Le syndicat des copropriétaires s’est plaint du non-paiement des charges de copropriété.
Par acte de commissaires de justice en date du 1er décembre 2025, le syndicat des copropriétaires de l’ensemble immobilier dénommé "[Adresse 1]" situé [Adresse 5] représenté par son syndic en exercice la SARL CABINET [M] a fait citer la SCI LES TROIS BRICOLES en paiements des charges de copropriété et dommages et intérêts, selon la procédure accélérée au fond.
A l’audience du 19 décembre 2025, par l’intermédiaire de son conseil, faisant valoir ses moyens tels qu’exprimés dans ses dernières conclusions auxquelles il convient de se reporter, le syndicat des copropriétaires a maintenu ses demandes, actualisant sa créance. Il demande de condamner la SCI LES TROIS BRICOLES au paiement :
— De la somme de 2016,31 euros au titre des provisions exigibles et non réglées visées par l’article 14-1 de la loi du 10 juillet 1965 visées par l’article 19-2 de la même loi, avec intérêts au taux légal à compter de la date de la signification de l’assignation ;
— De la somme de 347,54 euros au titre des cotisations du fond travaux exigibles et non réglées visées par l’article 14-1 de la loi du 10 juillet 1965 visées par l’article 19-2 de la même loi, avec intérêts au taux légal à compter de la date de la signification de l’assignation ;
— De la somme de 476,54 euros au titre du budget prévisionnel sur la période du 1er janvier 2026 au 31 décembre 2026 ;
— De la somme de 44,72 euros au titre des dépenses pour travaux exigibles et non réglées visées par l’article 14-1 de la loi du 10 juillet 1965 visées par l’article 19-2 de la même loi, avec intérêts au taux légal à compter de la date de la signification de l’assignation ;
— De la somme de 1500 euros à titre de dommages et intérêts ;
— De la somme de 1500 euros au titre des frais irrépétibles ;
— Des dépens.
En défense, la SCI LES TROIS BRICOLES, représenté par son conseil, faisant valoir ses moyens tels qu’exposés dans ses conclusions auxquelles il convient de se reporter, demande au juge de débouter le syndicat des copropriétaires de l’ensemble immobilier dénommé "[Adresse 1]" situé [Adresse 5] représenté par son syndic en exercice la SARL CABINET [M] de l’ensemble de ses demandes, fins et conclusions et de le condamner aux dépens.
L’affaire a été mise en délibéré au 08 avril 2026, date à laquelle la décision a été rendue.
MOTIFS
L’article 481-1 du code de procédure civile applicable aux procédures introduites à compter du 01.01.2020 dispose : " A moins qu’il en soit disposé autrement, lorsqu’il est prévu par la loi ou le règlement qu’il est statué selon la procédure accélérée au fond, la demande est formée, instruite et jugée dans les conditions suivantes :
1° La demande est portée par voie d’assignation à une audience tenue aux jour et heure prévus à cet effet ;
2° Le juge est saisi par la remise d’une copie de l’assignation au greffe avant la date fixée pour l’audience, sous peine de caducité de l’assignation constatée d’office par ordonnance du juge, ou, à défaut, à la requête d’une partie ;
3° Le jour de l’audience, le juge s’assure qu’il s’est écoulé un temps suffisant depuis l’assignation pour que la partie assignée ait pu préparer sa défense.
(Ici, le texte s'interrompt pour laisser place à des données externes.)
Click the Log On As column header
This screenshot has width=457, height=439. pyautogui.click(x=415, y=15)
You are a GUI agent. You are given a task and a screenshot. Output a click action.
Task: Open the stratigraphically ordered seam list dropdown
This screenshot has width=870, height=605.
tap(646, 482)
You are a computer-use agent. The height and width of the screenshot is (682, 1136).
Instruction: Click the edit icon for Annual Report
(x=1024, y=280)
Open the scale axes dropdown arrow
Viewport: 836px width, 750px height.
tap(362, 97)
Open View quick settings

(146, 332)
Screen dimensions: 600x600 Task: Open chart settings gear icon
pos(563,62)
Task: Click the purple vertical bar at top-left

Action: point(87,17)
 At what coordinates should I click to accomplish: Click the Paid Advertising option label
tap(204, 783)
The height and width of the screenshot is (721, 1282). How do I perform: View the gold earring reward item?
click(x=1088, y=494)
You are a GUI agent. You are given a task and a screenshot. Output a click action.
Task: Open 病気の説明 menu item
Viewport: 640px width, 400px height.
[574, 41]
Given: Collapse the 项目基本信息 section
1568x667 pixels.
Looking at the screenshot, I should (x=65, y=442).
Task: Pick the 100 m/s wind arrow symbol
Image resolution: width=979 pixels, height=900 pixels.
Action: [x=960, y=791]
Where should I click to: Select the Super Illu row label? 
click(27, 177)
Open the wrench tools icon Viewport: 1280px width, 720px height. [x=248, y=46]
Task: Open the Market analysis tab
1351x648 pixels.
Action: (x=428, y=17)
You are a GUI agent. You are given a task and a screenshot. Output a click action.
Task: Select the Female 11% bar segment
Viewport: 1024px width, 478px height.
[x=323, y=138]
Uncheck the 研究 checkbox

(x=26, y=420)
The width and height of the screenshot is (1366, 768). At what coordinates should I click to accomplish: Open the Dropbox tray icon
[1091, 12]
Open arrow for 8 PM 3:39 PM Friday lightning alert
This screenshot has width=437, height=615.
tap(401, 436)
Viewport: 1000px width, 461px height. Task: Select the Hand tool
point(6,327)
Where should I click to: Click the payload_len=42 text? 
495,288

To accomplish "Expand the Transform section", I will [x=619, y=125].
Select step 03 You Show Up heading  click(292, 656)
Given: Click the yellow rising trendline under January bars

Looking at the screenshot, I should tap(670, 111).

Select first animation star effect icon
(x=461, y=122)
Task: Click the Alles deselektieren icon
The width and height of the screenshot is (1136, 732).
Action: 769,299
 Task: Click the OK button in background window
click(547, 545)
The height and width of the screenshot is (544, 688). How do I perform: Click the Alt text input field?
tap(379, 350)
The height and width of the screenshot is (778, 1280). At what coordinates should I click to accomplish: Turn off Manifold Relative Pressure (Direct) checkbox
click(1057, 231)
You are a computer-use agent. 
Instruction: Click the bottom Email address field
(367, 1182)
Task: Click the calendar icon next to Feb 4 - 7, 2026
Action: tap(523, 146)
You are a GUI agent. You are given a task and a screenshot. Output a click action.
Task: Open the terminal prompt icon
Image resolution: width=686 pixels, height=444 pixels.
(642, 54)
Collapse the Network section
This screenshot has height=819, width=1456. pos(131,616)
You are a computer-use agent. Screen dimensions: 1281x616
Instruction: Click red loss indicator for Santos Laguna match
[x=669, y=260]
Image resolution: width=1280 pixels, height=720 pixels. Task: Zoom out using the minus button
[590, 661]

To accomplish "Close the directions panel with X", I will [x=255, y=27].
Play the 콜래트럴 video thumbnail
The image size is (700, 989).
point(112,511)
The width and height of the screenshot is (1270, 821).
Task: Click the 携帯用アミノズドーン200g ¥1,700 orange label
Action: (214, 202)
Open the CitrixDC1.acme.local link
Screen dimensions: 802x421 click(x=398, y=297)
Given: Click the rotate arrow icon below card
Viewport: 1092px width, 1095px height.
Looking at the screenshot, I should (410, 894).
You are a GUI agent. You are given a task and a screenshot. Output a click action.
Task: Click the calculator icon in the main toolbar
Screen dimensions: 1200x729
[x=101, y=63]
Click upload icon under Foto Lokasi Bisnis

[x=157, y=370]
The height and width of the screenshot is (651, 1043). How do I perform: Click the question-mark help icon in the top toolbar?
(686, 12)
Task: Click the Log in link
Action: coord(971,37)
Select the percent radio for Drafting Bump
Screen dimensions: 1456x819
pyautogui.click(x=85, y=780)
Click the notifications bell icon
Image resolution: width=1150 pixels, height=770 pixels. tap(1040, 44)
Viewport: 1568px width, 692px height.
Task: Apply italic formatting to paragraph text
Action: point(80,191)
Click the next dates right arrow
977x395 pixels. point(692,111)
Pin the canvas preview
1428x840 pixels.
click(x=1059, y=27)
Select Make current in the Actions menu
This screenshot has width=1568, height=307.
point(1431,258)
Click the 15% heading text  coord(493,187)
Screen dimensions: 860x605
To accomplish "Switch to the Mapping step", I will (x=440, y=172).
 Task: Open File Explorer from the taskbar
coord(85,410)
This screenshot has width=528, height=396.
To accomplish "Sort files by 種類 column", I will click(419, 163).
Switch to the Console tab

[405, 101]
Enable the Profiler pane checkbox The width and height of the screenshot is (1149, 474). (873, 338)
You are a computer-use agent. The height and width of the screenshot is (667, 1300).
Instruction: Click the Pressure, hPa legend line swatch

La procédure est orale ;
4° Le juge a la faculté de renvoyer l’affaire devant la formation collégiale, à une audience dont il fixe la date, qui statuera selon la procédure accélérée au fond ;
5° A titre exceptionnel, en cas d’urgence manifeste à raison notamment d’un délai imposé par la loi ou le règlement, le président du tribunal, statuant sur requête, peut autoriser à assigner à une heure qu’il indique, même les jours fériés ou chômés ;
6° Le jugement est exécutoire de droit à titre provisoire dans les conditions prévues aux articles 514-1 à 514-6 ;
7° La décision du juge peut être frappée d’appel à moins qu’elle n’émane du premier président de la cour d’appel ou qu’elle n’ait été rendue en dernier ressort en raison du montant ou de l’objet de la demande.
Le délai d’appel ou d’opposition est de quinze jours. "
Sur la recevabilité
En l’espèce, par courrier recommandé en date du 24 juin 2025, le syndicat des copropriétaires a mis en demeure la SCI LES TROIS BRICOLES de payer les provisions impayées dues au titre de l’exercice en cours.
Il résulte de l’examen du décompte que les provisions appelées au titre de l’exercice en cours n’ont pas été réglées dans le délai de 30 jours.
Dès lors, il y a lieu de statuer selon la procédure accélérée au fond.
Sur la demande principale en paiement
Aux termes de l’article 19-2 de la loi du 10 juillet 1965 sur la copropriété, à défaut du versement à sa date d’exigibilité d’une provision due au titre de l’article 14-1, et après mise en demeure restée infructueuse passé un délai de trente jours, les autres provisions non encore échues en application du même article 14-1 ainsi que les sommes restant dues appelées au titre des exercices précédents après approbation des comptes deviennent immédiatement exigibles.
Le président du tribunal judiciaire statuant selon la procédure accélérée au fond, après avoir constaté, selon le cas, l’approbation par l’assemblée générale des copropriétaires du budget prévisionnel, des travaux ou des comptes annuels, ainsi que la défaillance du copropriétaire, condamne ce dernier au paiement des provisions ou sommes exigibles.
Le présent article est applicable aux cotisations du fonds de travaux mentionné à l’article 14-2-1.
S’agissant des charges échues
En application de l’article 10 de la loi du 10 juillet 1965, les copropriétaires sont tenus de participer aux charges entraînées par les services collectifs et éléments d’équipement commun en fonction de l’utilité que ces services et éléments présentent à l’égard de chaque lot. Ils sont également tenus de participer aux charges relatives à la conservation, à l’entretien, à l’administration des parties communes proportionnellement aux valeurs relatives des parties privatives comprises dans leurs lots.
L’approbation des comptes du syndic par l’assemblée générale rend certaine, liquide et exigible la créance du syndicat des copropriétaires relative à chaque quote-part de charges. Le copropriétaire, qui n’a pas, dans les délais prévus à l’article 42 alinéa 2 de la loi du 10 juillet 1965 la décision de l’assemblée générale ayant approuvé les comptes, n’est pas fondé à refuser de payer les sommes qui lui sont réclamées.
A l’examen du décompte versé aux débats, il apparaît que figure en première ligne un “solde à nouveau” pour un montant de 3991,61 euros au 1er janvier 2020.
Or, aucune des pièces versée aux débats ne permet de comprendre à quoi correspond cette somme.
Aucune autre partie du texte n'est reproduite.